PROBLEM: Your task is to copy each line of the listing that contains the word "computer".

EXTRACTED ENTRIES:
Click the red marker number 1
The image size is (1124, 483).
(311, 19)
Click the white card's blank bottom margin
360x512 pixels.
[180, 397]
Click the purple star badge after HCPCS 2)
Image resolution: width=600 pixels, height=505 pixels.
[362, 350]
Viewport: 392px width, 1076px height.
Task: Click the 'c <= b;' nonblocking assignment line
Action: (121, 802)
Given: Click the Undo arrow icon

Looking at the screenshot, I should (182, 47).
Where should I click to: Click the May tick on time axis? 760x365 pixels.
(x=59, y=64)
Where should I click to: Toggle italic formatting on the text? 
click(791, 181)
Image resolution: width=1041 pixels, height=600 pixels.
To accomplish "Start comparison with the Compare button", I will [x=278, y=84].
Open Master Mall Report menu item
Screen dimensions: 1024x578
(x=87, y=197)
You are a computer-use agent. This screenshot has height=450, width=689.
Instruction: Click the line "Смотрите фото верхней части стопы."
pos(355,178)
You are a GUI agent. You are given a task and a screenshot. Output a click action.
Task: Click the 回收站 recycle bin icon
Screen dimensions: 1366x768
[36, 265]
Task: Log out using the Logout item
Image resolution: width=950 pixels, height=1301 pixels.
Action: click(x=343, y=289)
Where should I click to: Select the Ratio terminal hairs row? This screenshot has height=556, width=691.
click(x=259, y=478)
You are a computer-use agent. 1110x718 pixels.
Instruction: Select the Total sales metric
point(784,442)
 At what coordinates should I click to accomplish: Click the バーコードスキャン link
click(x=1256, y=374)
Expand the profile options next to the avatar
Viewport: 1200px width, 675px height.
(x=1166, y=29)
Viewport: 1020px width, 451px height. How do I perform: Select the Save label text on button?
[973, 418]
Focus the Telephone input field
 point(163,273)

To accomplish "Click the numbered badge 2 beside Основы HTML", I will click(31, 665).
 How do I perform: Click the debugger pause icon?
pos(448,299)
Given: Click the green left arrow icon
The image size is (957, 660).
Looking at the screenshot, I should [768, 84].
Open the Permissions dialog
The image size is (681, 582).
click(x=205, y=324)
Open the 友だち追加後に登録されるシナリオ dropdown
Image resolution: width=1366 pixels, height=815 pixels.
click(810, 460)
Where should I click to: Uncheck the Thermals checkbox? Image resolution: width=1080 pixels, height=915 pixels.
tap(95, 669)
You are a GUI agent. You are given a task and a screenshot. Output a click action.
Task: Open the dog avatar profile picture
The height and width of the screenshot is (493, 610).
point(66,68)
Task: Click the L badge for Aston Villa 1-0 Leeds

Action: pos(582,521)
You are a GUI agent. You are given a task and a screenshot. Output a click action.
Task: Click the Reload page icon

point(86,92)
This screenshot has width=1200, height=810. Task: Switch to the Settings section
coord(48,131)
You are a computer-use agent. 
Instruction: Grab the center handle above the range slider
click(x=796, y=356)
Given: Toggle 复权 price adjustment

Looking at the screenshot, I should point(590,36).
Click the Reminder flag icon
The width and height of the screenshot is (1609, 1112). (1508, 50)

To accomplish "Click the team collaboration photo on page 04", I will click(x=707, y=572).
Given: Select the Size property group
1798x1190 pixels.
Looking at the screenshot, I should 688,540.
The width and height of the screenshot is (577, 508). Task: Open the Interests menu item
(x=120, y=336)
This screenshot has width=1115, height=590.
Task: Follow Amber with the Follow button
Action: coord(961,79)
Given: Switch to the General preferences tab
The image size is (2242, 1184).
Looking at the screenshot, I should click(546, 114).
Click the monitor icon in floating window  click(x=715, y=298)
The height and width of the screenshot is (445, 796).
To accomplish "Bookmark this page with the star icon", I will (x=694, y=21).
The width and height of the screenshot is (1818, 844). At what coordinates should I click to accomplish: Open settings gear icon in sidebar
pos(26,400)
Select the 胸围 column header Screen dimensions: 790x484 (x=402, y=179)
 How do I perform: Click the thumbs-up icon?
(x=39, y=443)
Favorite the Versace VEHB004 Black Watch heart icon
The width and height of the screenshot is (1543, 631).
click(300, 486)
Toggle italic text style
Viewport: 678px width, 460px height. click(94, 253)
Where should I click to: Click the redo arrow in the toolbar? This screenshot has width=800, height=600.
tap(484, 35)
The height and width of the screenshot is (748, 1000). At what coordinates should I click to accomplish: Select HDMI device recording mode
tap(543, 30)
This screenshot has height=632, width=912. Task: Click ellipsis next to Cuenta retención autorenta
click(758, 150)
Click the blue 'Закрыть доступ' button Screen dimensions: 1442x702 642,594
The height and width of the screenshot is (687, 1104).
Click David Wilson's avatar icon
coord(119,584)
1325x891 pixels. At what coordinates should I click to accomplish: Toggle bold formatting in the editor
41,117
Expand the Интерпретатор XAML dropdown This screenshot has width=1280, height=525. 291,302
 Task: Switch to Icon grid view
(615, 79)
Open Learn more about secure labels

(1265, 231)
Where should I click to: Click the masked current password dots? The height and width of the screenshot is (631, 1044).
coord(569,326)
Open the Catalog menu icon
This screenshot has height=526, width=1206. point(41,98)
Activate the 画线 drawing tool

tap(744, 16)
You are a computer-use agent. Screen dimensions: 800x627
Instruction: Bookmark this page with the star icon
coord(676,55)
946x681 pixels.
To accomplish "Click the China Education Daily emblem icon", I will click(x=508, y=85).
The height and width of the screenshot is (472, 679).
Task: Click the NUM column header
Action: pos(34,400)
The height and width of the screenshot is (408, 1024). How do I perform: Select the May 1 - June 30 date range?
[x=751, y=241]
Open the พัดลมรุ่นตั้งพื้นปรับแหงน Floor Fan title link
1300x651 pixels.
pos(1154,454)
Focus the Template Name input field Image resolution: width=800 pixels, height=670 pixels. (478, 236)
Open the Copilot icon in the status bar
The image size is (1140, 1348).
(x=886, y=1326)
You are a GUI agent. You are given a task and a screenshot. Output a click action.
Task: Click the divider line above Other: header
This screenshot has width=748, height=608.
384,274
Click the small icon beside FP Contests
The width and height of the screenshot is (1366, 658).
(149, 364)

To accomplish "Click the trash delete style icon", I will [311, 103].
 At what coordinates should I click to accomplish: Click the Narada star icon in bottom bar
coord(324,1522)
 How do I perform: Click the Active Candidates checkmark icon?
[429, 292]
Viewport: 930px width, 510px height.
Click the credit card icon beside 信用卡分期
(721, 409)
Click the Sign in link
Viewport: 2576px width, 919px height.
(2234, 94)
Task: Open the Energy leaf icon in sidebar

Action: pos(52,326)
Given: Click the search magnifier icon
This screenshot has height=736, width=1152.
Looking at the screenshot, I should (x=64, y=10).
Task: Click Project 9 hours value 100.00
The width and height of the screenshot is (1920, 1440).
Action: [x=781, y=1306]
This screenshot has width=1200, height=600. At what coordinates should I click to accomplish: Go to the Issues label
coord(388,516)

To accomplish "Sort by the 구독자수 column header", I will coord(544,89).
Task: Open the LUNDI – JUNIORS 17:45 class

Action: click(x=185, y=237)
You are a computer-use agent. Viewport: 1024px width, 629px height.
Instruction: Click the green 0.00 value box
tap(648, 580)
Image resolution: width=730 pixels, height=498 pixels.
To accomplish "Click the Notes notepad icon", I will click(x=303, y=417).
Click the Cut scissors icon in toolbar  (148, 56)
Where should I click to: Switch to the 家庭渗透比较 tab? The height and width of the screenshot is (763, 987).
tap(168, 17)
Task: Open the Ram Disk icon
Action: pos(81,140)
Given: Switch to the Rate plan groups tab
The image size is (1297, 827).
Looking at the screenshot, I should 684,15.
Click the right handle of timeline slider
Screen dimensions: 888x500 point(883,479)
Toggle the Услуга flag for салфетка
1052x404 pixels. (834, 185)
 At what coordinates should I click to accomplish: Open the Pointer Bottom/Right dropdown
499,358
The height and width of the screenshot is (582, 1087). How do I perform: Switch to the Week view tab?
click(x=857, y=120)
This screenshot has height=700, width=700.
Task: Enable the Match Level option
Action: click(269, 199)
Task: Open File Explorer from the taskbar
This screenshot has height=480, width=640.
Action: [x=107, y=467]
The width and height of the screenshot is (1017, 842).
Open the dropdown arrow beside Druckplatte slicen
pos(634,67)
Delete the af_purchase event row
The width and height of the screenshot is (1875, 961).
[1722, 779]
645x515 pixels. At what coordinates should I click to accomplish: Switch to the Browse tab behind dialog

RESULT:
You are a computer-use agent. This screenshot has height=450, width=689.
You are a computer-use agent. 1110x718 pixels.
You are a computer-use agent. 
You are a computer-use agent. Screen dimensions: 800x627
You are a computer-use agent. Viewport: 1024px width, 629px height.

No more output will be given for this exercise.